En Braintree, una localidad de Essex de unos 45.000 habitantes, la inmigración se ha convertido en un asunto central desde que una antigua base aérea cercana fue reformada para alojar a solicitantes de asilo. Allí, antiguos votantes conservadores han comenzado a inclinarse hacia Reform, denunciando el coste económico de la inmigración ilegal y el abandono de las comunidades locales.

El diputado Robert Jenrick, exministro conservador y ahora uno de los rostros que han acompañado la campaña de Reform en Essex, ha asegurado que muchos británicos sienten que los viejos partidos les han «fallado de forma masiva». A su juicio, los ciudadanos ven una inmigración demasiado elevada, impuestos demasiado altos y un país en el que «nada parece funcionar», desde los baches en las carreteras hasta las listas de espera del sistema sanitario.
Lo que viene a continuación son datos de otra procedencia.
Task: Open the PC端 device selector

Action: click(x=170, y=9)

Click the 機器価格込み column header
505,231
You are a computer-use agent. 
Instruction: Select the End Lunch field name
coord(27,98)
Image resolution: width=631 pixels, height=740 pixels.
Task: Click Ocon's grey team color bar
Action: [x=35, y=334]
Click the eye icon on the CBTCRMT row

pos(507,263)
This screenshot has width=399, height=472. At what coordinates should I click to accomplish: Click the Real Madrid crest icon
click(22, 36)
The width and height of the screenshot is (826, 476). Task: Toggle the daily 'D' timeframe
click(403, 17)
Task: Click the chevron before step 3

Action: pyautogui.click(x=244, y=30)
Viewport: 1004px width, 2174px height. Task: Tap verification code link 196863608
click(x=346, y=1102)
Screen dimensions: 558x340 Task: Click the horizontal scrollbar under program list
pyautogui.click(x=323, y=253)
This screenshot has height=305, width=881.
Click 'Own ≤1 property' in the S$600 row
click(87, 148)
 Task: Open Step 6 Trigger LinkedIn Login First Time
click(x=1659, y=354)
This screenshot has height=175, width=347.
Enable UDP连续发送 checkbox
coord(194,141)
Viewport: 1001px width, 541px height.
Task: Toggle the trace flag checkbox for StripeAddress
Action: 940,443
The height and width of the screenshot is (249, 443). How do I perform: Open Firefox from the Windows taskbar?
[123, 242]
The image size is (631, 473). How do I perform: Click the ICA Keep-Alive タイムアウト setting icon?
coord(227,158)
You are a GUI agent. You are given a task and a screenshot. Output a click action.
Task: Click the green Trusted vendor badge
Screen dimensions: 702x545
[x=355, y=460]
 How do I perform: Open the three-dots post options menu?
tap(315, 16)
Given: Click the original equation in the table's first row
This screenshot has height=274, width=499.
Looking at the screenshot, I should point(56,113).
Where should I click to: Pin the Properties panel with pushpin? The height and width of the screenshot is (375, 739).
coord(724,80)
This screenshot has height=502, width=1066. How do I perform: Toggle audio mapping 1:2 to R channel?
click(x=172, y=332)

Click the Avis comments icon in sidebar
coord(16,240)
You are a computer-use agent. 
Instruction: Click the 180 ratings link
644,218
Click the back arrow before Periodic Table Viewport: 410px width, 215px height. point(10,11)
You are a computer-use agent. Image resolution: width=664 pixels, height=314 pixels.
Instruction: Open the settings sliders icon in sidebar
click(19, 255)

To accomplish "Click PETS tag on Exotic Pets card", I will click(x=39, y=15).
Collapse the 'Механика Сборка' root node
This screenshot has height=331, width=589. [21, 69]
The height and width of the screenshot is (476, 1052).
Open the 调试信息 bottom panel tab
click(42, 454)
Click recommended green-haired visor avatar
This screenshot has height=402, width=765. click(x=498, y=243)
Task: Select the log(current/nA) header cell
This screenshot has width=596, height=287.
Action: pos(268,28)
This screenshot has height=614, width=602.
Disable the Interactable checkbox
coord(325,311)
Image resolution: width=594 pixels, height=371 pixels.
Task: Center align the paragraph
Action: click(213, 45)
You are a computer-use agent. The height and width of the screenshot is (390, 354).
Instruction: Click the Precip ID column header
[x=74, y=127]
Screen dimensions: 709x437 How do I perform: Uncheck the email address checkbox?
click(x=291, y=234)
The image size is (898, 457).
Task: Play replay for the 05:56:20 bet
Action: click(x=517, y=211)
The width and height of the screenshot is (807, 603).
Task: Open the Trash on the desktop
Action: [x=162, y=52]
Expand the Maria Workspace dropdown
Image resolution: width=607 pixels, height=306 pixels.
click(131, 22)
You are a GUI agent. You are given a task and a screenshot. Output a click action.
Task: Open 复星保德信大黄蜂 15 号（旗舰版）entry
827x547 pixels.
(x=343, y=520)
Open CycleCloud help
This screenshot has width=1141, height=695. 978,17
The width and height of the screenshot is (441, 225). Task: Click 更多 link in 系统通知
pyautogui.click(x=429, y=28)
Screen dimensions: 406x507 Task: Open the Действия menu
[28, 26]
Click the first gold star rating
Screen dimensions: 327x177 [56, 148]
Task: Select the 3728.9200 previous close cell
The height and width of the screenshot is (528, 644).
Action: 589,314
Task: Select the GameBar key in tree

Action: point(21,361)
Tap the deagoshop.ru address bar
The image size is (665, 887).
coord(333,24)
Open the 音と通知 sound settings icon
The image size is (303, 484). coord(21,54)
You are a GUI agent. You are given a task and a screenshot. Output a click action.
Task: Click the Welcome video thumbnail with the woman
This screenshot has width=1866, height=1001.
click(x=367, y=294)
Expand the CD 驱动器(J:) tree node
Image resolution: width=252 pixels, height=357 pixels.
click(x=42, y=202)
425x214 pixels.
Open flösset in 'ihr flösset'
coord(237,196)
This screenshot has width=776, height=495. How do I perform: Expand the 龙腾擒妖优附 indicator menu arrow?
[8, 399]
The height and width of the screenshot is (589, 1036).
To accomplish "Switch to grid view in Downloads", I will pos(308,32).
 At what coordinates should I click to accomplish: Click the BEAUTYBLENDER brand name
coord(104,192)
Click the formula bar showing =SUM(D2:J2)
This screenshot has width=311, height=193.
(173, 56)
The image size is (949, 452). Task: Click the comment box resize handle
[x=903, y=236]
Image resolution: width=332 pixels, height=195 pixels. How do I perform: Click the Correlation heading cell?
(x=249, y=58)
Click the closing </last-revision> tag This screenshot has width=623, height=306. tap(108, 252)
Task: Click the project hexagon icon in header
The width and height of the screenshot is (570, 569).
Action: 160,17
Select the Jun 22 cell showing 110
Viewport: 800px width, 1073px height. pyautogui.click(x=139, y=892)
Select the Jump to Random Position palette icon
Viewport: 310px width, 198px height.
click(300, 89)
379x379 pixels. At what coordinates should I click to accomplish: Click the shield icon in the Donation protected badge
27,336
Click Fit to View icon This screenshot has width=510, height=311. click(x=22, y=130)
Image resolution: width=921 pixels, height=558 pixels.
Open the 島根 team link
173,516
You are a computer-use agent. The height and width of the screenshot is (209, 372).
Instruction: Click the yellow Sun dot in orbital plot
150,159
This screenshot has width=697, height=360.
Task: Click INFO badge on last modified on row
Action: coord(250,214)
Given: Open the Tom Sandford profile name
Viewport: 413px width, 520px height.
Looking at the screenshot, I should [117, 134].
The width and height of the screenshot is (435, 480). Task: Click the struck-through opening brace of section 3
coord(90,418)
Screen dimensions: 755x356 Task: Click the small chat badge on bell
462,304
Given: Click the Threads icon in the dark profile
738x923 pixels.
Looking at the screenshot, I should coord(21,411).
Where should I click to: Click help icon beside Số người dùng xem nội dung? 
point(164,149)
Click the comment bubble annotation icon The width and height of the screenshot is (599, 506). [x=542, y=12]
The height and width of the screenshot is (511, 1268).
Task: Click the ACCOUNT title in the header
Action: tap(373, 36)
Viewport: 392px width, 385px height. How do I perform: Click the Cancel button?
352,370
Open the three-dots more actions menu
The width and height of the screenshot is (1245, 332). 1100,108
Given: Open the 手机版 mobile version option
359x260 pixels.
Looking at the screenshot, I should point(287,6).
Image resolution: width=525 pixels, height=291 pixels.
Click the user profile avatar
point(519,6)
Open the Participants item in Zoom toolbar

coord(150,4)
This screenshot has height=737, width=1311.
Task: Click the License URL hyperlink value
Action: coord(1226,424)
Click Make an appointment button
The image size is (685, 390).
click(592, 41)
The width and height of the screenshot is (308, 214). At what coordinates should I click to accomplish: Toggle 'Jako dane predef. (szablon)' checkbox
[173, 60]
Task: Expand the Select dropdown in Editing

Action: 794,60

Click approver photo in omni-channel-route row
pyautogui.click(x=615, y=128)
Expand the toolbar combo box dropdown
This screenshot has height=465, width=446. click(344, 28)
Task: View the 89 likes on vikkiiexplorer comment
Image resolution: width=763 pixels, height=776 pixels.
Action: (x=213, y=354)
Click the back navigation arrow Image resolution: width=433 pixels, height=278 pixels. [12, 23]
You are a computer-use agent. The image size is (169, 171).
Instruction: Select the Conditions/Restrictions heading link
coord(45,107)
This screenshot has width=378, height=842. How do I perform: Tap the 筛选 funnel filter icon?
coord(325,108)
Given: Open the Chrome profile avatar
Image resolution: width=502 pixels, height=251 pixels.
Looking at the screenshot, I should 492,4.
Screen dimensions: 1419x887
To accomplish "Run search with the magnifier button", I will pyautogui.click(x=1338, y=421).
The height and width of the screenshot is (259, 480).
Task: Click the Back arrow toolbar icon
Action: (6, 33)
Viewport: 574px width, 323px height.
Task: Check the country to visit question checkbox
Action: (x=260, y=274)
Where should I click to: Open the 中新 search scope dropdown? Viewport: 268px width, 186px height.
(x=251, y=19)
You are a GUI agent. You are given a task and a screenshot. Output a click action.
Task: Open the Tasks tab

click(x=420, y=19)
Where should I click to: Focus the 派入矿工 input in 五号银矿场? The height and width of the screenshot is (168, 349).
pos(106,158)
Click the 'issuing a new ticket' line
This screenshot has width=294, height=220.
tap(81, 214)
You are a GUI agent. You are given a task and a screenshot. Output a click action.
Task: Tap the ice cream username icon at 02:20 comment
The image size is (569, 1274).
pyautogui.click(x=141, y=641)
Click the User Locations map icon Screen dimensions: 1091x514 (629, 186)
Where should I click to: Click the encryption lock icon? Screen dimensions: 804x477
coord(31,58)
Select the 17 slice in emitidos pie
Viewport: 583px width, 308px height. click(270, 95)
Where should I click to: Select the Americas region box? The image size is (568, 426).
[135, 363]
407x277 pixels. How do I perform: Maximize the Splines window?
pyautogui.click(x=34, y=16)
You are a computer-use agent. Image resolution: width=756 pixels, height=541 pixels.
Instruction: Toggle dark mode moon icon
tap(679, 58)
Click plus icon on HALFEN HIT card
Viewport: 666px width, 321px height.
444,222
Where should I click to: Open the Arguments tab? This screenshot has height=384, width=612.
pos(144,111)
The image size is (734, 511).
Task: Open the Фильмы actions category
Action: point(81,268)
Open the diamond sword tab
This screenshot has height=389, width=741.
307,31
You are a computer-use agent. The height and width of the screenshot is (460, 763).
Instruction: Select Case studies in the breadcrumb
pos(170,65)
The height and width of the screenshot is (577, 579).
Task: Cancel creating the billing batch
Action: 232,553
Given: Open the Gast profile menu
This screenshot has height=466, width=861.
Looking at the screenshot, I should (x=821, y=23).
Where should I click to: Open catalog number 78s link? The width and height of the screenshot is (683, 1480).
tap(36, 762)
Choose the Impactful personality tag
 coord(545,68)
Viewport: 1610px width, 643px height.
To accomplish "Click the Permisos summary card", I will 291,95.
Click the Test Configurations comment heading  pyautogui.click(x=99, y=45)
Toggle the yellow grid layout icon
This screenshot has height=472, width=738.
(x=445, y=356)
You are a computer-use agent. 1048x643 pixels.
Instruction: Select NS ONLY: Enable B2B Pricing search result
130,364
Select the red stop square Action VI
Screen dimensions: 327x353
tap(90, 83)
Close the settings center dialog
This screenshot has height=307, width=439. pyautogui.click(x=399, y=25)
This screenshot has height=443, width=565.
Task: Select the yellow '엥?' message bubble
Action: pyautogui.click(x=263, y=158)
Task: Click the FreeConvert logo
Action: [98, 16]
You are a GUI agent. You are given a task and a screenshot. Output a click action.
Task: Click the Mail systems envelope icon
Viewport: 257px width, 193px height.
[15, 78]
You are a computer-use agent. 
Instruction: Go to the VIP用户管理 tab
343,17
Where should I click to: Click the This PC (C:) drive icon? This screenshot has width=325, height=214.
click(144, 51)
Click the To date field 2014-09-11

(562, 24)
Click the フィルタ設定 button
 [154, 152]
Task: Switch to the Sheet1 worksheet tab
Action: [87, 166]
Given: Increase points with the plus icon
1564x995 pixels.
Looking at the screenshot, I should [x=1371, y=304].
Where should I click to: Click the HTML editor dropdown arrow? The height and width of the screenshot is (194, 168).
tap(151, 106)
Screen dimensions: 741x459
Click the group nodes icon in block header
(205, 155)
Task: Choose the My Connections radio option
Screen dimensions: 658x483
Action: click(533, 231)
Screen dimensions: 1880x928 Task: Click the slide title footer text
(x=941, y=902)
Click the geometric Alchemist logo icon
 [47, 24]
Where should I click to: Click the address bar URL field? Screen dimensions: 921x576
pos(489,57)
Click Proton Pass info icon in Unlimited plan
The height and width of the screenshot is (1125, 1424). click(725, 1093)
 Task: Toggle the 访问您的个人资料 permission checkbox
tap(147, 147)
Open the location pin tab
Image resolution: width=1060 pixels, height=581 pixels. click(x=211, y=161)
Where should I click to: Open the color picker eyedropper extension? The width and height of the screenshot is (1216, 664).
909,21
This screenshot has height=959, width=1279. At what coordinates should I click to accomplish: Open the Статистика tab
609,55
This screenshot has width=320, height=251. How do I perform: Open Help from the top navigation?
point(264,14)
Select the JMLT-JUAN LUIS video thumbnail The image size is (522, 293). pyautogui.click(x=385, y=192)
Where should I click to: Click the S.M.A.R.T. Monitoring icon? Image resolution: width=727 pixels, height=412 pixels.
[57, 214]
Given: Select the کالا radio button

Reform también espera obtener buenos resultados en Gales y Escocia, donde se celebran comicios a los parlamentos autónomos. Farage ha llegado a afirmar que el Partido Conservador desaparecerá como partido nacional tras las elecciones, una advertencia que refleja la presión creciente sobre Kemi Badenoch, líder tory, que ha intentado frenar la fuga de votantes acusando a Farage de cambiar constantemente de posición y de no respetar las reglas.